The velocity of money (the rate at which money circulates) in the US economy is starting to rise. Take a look at the following graph:
The graph is produced by the St Louis Fed - here is the link, they have an interactive graph that allows you to hover your mouse over various points of the graph to get a numeric value:
Why is the velocity of money important?
Well, inflation is a function of the money supply and the velocity of money.
When the velocity of money started to collapse after the Great Financial Crash, the Federal Reserve started a program of Quantitative Easing, to increase the money supply, to offset the drop in the velocity. They did this to prevent deflation.

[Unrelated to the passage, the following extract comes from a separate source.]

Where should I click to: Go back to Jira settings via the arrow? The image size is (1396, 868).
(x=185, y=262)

In the end they did about $3.4 trillion worth of QE. It was a success - the US didn't fall into deflation. And all the naysayers who thought that all that QE would cause inflation were proved wrong too - because they hadn't taken into account how fast the velocity was dropping.
Starting last October the Fed started Quantitative Tightening. That is, they are reversing the QE by taking money out of the economy by reducing the money supply.

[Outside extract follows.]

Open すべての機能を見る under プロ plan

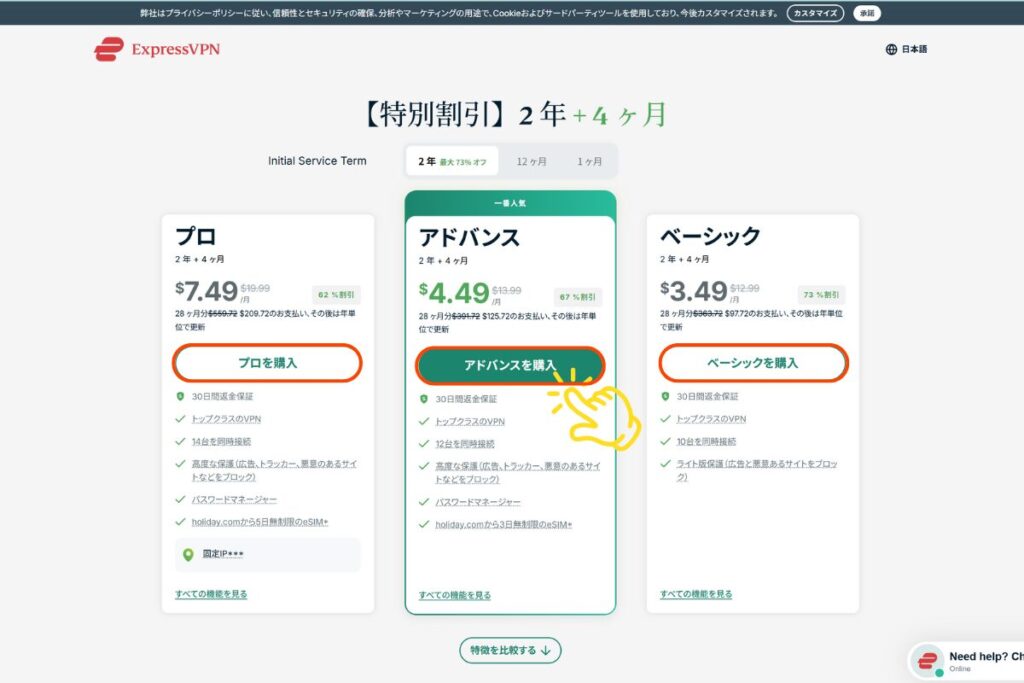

Lots of commentators thought they made a mistake - but look at the chart, the velocity started to rise in Q4 2017. The Fed couldn't delay Quantitative Tightening any longer.
The Fed is removing $30bn from the money supply per month, and this will rise to $50bn per month in Q4 2018. And still inflation came in at 2.9%.
No wonder Jerome Powell is facing down the critics and carrying on with his program of raising interest rates and reducing the money supply. His goal is to do it smoothly - though there is always the risk that velocity will surge faster than he is tightening if Trump stimulates the economy some more. At which point he'll step up the pace of QT and a load of market participants will be caught off guard.